* [Try it]
Each line of the data below holding the word "computer" must be copied.

* [Task input]
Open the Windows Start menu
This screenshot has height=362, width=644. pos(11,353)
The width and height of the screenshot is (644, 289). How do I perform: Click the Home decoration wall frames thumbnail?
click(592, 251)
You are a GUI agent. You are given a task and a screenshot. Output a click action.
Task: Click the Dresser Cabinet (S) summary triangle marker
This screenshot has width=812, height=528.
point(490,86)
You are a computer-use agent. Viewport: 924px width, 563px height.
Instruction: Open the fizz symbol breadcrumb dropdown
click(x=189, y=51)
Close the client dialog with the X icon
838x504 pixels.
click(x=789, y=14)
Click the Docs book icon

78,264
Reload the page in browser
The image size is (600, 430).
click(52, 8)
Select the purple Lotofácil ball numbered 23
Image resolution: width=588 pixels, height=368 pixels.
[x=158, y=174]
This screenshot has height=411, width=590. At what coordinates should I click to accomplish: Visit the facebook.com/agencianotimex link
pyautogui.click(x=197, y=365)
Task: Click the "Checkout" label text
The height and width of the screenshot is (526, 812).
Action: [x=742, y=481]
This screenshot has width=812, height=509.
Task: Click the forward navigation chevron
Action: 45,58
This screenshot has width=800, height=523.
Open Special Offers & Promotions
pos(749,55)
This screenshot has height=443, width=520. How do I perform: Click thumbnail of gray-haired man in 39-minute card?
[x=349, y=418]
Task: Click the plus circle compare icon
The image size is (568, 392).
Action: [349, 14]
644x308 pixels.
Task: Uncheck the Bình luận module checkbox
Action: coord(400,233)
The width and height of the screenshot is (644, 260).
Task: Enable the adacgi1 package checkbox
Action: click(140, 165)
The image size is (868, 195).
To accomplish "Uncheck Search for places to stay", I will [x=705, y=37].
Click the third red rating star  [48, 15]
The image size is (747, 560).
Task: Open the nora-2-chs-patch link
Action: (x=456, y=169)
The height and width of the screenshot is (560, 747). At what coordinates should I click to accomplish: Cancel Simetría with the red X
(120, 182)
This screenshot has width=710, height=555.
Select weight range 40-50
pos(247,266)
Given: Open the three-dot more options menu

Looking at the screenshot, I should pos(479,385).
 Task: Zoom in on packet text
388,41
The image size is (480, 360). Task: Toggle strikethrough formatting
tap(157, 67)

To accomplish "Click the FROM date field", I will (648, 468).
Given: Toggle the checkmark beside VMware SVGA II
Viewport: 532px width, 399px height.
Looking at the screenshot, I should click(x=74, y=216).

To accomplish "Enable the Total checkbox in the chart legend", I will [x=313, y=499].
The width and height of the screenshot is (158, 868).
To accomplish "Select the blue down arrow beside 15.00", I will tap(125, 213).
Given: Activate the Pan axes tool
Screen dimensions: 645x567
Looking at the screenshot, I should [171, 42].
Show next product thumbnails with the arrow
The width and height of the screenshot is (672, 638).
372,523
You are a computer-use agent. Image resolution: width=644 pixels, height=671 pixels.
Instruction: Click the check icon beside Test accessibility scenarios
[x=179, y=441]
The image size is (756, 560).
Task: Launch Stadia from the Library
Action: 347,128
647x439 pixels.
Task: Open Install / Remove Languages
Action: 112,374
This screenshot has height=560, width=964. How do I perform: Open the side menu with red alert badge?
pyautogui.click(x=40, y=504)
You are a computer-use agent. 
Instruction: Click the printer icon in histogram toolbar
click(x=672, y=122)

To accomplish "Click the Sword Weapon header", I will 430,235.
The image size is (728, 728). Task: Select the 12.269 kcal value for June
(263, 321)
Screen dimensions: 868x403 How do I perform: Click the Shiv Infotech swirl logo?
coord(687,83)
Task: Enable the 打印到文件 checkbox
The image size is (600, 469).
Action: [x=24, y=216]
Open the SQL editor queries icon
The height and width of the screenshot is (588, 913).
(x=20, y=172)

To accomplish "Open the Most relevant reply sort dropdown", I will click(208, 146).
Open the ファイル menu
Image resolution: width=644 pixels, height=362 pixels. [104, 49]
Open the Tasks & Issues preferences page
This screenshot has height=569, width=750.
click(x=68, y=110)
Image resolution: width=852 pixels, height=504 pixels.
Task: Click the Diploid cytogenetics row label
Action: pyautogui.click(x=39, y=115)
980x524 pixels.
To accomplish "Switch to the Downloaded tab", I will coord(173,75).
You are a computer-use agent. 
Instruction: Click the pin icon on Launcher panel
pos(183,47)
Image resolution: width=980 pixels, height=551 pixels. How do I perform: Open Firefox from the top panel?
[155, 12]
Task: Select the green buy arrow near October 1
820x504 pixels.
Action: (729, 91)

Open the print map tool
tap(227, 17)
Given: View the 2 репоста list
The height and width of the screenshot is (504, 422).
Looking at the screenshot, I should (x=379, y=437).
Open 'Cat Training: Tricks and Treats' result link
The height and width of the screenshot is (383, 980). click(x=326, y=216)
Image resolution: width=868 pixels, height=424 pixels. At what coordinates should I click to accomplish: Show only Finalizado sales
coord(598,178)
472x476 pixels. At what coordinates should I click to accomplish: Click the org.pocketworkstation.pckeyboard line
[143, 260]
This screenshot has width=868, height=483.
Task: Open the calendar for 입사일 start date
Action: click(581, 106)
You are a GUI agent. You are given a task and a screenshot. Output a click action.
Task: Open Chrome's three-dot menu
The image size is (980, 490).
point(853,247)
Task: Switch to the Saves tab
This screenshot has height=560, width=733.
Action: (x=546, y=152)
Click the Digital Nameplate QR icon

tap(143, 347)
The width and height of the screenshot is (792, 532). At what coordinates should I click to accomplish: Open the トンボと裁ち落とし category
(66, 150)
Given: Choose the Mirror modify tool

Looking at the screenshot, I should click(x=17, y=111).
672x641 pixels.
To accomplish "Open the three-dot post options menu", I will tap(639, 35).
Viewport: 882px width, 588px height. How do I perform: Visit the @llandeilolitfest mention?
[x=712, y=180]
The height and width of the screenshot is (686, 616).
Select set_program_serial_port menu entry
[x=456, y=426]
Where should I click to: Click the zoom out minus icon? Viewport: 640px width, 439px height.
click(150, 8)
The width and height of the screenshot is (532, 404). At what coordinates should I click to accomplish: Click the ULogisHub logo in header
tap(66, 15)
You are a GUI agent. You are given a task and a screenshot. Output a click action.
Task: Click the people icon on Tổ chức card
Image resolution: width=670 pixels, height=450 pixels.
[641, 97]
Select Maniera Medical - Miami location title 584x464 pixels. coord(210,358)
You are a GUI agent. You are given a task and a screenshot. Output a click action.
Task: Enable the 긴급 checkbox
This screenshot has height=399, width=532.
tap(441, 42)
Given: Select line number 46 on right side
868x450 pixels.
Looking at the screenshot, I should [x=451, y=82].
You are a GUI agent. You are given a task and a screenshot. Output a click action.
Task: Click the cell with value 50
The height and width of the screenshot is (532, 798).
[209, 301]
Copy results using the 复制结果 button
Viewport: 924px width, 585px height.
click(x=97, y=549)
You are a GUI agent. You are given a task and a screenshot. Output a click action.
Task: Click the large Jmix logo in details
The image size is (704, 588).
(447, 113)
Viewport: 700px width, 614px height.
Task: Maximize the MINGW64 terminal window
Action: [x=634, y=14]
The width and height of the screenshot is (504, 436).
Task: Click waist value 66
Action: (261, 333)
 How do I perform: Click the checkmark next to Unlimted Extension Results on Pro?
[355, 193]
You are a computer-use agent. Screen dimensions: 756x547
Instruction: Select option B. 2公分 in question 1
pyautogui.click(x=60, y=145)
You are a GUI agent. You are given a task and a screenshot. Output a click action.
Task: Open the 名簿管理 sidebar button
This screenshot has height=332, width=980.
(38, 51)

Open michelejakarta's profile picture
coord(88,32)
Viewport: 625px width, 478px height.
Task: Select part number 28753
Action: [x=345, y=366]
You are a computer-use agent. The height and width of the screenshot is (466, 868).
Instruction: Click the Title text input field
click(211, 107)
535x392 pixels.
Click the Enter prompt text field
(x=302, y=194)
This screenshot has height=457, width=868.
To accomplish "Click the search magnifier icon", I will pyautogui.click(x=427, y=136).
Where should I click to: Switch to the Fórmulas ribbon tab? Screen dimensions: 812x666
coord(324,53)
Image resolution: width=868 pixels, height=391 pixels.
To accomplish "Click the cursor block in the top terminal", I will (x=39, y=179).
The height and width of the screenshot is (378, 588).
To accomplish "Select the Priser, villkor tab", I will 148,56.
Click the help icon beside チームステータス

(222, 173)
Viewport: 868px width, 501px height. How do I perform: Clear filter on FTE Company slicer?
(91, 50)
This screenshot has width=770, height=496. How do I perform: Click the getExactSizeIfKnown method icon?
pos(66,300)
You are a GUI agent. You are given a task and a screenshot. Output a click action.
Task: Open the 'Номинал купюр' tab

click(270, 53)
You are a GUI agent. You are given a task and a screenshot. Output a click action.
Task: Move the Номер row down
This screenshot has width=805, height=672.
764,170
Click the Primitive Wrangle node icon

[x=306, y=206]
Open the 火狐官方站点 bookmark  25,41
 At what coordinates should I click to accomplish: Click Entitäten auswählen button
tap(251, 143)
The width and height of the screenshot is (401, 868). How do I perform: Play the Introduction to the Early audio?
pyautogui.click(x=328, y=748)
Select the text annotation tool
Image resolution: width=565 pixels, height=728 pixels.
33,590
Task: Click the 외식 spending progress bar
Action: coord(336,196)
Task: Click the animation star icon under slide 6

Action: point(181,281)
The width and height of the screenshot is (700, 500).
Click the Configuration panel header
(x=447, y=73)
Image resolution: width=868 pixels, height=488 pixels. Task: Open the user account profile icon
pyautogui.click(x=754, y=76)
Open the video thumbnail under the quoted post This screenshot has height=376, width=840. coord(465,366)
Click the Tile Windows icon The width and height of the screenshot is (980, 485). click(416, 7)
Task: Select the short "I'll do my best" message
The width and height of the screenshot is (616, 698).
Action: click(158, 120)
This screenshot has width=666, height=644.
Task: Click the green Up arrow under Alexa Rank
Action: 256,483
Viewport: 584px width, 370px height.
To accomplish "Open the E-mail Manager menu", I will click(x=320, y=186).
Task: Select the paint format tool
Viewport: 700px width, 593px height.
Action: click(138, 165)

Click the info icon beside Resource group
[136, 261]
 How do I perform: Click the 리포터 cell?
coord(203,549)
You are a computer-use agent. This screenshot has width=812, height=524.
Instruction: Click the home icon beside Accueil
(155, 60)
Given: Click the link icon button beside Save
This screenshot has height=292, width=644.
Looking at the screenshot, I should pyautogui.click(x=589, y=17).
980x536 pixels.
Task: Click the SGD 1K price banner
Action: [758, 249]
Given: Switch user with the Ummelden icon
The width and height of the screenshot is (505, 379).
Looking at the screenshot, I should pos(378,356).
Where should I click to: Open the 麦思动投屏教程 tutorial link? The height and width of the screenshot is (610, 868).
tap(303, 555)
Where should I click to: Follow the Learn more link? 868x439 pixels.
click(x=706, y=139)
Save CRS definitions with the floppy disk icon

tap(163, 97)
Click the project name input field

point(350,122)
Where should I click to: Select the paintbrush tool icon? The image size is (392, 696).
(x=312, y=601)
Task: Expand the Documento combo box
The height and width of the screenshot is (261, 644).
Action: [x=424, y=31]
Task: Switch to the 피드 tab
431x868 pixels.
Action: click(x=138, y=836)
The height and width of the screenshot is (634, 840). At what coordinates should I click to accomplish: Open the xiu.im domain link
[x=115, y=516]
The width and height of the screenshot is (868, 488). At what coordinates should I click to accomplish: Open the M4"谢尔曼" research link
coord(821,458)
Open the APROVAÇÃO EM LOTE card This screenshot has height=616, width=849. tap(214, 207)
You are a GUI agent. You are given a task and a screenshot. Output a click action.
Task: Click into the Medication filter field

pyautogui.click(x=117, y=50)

* [Exercise result]
You are a computer-use agent. Viewport: 924px width, 563px height.
You are a computer-use agent. Image resolution: width=644 pixels, height=671 pixels.
You are a computer-use agent. 
You are a computer-use agent. 
You are a computer-use agent. Screen dimensions: 756x547
You are a computer-use agent. The height and width of the screenshot is (466, 868).
You are a computer-use agent. This screenshot has width=812, height=524.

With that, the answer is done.